At the moment, corneal crosslinking is the only treatment to halt progression in keratoconus. Recent ultra-structural research has shown that keratoconus affects the cornea locally and does not affect the entire cornea. Seiler et al. used a customized treatment pattern with energy levels ranging from 5.4 J/cm2 to 10 J/cm2centred on the maximum posterior elevation.
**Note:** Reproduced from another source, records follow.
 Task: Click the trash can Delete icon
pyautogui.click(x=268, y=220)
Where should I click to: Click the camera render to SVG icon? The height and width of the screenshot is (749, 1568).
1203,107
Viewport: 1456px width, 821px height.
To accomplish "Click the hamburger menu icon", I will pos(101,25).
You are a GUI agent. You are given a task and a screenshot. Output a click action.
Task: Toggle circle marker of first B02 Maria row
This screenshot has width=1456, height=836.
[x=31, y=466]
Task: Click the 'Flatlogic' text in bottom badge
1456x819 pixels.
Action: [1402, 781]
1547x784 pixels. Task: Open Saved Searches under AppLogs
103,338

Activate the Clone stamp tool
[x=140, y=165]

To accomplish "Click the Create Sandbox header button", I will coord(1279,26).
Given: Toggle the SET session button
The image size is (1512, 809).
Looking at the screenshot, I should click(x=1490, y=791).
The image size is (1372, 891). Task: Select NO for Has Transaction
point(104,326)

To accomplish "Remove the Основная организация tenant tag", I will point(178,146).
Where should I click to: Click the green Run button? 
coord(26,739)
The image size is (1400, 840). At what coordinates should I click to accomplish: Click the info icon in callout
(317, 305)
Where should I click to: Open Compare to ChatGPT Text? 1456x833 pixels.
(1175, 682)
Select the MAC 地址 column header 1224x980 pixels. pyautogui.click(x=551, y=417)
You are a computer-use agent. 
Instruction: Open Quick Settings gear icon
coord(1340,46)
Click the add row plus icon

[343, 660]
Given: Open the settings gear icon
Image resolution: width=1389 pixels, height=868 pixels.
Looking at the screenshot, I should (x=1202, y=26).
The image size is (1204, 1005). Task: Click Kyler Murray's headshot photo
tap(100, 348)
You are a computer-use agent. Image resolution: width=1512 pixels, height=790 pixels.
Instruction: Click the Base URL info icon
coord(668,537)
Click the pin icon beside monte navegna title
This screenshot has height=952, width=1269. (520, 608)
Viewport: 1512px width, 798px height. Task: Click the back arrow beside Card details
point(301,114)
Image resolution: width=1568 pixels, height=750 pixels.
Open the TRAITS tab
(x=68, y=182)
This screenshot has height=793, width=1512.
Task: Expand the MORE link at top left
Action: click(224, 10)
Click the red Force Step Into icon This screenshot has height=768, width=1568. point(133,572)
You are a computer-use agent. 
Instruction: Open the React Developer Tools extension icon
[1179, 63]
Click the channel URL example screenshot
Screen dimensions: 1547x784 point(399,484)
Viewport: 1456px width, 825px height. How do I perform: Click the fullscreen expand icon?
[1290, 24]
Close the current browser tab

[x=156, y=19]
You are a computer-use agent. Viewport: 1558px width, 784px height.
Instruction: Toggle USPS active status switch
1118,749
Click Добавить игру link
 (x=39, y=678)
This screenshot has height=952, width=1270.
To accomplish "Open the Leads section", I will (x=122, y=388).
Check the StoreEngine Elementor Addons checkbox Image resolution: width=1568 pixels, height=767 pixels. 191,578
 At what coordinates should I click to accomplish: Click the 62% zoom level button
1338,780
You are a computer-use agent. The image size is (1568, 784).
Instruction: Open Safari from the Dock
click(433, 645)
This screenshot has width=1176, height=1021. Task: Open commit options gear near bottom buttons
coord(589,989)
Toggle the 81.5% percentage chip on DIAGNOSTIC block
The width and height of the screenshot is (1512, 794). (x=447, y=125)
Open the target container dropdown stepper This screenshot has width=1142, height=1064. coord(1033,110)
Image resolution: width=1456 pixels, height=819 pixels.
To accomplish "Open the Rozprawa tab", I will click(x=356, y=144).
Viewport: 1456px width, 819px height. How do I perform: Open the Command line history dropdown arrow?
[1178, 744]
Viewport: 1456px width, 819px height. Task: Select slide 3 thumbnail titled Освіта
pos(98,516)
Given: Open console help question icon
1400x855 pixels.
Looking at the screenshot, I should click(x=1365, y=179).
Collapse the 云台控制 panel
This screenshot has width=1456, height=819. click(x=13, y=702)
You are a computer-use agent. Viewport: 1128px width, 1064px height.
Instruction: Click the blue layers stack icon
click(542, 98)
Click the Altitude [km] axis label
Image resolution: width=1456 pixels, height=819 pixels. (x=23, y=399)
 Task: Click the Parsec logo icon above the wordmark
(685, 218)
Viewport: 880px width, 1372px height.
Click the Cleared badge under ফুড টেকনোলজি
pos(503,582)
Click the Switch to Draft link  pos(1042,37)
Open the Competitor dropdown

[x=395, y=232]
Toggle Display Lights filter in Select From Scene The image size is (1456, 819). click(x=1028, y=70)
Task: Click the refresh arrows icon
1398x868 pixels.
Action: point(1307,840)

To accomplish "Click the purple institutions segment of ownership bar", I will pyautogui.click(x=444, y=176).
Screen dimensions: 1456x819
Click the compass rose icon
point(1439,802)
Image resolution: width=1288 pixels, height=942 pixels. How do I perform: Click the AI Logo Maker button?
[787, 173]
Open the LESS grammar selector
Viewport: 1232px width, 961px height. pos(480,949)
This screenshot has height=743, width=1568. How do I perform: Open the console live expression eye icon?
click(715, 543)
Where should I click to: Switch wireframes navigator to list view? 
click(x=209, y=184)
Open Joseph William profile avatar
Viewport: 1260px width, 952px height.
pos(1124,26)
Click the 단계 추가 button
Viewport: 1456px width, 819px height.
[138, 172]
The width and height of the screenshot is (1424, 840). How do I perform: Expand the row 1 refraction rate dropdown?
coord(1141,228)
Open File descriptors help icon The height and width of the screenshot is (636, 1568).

They found flattening and regularization of the cornea at 12 months and a faster epithelial healing period [19]. Nordström et al., who used a customized treatment pattern with energy levels ranging from 7.2 J/cm2 to 15 J/cm2centred on the maximum corneal steepness, found improved corneal flattening and improved visual acuity compared to a uniform CXL treatment [18]. Cassagne et al., using topography-guided crosslinking with energy levels ranging from 5.4 J/cm2 to 15 J/cm2, found a faster healing time and significant improvement at 12 months both in maximum and mean keratometry, and in best corrected visual acuity [17]. Shetty et al. investigated three different customized treatment patterns and showed greatest cornea flattening and improvement in uncorrected and corrected visual acuity with a customized pattern based on tangential curvature maps. Thus, based on these studies, only treating the affected zone appears to have three potential benefits: (1) a faster recovery (e.g., increased corneal reepithelialisation), (2) stronger flattening of Kmax and (3) better visual outcome (corrected distance visual acuity, CDVA). However, these studies were small and non-randomized.

We will set up a randomized controlled trial to evaluate if customized CXL is non-inferior to standard CXL in terms of corneal flattening and halting keratoconus progression. For our customized treatment pattern, we will develop our own program to determine cone location using data from the Pentacam Scheimpflug HR device. If necessary, it would be possible to adjust our program to other tomography devices. To perform the customized treatments, we will use the Avedro Mosaic CXL device (Avedro, Inc. Waltham, Massachusetts, United States). This could be a possible obstacle for implementation since not every CXL device is equipped with a feature to customize treatments. Additionally, we will evaluate if cCXL offers additional benefits on quality of life through different questionnaires and we will perform a cost-effectiveness analysis to calculate and compare the costs of both procedures.